> _Passage provided_:
========

- Written by: John Fasano
- Directed by: Rachel Talalay
- Countries of origin: United States Canada
- Original language: English

Production
- Producers: John Fasano Michael Ogiens Michael Frislev Chad Oakes Jay Daniel Beechinor Petros Danabassis
- Running time: 88 minutes

Original release
- Network: Hallmark Movie Channel
- Release: June 9, 2012

= Hannah's Law =

2012 TV film

Hannah's Law is a 2012 American/Canadian Western television film from the Hallmark Movie Channel. The movie stars Cameron Bancroft, Sara Canning, John Pyper-Ferguson, and Julian Black Antelope.

== Synopsis ==
The film is centered on the character Hannah Beaumont. The film begins in 1866 in Abilene, Texas. The opening scene shows Hannah's parents and young brother being killed by the McMurphy gang. Later in the film, Hannah is a grown woman and a bounty hunter. She has taken an interest in finding the McMurphy gang members who brutally murdered her family. Unlike her fellow bounty hunter competitors, Hannah likes to bring the people she captures alive so they can face justice.

========

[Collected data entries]

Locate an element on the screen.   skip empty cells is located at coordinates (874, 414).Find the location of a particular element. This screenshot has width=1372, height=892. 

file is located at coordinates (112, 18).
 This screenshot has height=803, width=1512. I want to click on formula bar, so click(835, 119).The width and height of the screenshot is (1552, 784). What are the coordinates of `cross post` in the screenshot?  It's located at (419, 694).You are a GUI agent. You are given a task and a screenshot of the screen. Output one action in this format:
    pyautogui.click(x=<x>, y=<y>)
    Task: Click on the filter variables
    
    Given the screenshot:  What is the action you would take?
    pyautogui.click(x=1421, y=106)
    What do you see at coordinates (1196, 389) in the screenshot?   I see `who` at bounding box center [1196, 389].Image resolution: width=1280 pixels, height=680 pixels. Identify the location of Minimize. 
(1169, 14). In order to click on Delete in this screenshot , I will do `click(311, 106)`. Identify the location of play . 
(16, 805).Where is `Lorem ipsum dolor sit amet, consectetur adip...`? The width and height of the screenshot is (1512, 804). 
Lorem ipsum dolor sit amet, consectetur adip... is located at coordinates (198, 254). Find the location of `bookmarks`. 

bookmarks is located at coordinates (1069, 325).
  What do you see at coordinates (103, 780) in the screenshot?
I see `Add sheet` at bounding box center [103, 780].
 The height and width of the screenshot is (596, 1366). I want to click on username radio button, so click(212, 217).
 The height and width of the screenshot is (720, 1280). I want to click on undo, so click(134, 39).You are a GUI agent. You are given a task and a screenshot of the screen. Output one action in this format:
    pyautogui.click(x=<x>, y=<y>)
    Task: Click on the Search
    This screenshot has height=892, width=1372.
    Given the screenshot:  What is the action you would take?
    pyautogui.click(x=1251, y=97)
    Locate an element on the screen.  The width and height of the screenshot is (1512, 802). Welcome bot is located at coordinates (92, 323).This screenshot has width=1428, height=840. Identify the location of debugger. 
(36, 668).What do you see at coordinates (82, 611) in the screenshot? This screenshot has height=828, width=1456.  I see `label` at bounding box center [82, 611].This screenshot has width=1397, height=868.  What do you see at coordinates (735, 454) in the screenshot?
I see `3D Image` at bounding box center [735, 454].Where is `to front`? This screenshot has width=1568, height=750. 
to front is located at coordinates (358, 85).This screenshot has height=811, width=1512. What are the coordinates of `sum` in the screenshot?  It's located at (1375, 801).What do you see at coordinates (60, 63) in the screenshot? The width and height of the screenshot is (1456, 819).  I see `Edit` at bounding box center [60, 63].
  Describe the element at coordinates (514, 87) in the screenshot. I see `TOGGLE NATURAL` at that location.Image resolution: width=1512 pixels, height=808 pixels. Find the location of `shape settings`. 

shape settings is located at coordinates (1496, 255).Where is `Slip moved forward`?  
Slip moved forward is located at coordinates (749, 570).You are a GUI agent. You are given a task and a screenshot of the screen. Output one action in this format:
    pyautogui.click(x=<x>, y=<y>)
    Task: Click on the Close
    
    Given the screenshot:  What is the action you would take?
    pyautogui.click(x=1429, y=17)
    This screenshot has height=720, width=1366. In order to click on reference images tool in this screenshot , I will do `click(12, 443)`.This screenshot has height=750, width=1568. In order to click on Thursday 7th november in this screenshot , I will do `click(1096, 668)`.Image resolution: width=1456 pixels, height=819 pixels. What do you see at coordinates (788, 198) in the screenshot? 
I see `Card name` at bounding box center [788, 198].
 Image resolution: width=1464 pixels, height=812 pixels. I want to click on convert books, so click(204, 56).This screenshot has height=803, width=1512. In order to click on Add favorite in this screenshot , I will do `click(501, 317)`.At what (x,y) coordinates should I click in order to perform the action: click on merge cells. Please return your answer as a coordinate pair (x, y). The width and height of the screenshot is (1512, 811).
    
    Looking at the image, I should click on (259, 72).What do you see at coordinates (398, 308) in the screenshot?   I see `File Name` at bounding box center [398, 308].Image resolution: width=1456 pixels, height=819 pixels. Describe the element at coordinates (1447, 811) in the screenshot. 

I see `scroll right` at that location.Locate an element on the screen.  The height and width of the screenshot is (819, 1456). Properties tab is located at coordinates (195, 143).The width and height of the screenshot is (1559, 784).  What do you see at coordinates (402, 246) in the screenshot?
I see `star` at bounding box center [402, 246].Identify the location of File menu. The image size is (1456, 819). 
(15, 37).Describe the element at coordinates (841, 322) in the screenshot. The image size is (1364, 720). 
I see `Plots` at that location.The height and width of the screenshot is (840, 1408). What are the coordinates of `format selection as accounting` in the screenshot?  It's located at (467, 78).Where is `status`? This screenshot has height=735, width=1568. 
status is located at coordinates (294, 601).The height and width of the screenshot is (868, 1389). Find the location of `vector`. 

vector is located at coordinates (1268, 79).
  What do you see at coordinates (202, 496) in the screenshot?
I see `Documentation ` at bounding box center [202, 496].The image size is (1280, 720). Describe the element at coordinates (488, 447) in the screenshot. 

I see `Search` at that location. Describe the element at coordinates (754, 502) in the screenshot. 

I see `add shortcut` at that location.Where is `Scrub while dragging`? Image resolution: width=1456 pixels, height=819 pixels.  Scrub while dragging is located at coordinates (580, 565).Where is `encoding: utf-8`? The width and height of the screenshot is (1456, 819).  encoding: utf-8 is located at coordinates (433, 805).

========

> _Prompt A_:
Who directed the film according to the Hannah's Law article?
> _Prompt B_:
Write what comes next in the Hannah's Law article, picking up after its last sentence.

> _Task output A_:
Rachel Talalay

> _Task output B_:
She eventually faces the McMurphy gang and learns her brother is actually alive.

== Cast ==
- Cameron Bancroft as James Beaumont
- Julian Black Antelope as Redwing
- Sara Canning as Hannah Beaumont
- John Pyper-Ferguson as Frank McMurphy
- Tom Carey as Hacker
- Diego Diablo Del Mar as Pineda
- Kimberly Elise as Mary "Stagecoach Mary"
- John Fasano as Marshal Deger
- Brendan Fletcher as Zechariah Stitch
- Danny Glover as Isom Dart
- Lucy Harvey as Elizabeth
- Greyston Holt as Wyatt Earp
- Brendan Hunter as Loring Stewart
- Chris Ippolito as Drunk Cowboy
- Ryan Kennedy as John "Doc" Holliday
- Ian Kilburn as "Turk" Anderson
- Billy Zane as Lockwood

== Reception ==
Neil Genzlinger of The New York Times called it "a tasty western tale" with no mailed-in performances. Laura Fries of Variety wrote, "A clear attempt at an action-romance Western, the resulting pic is more like Fifty Shades of Dust."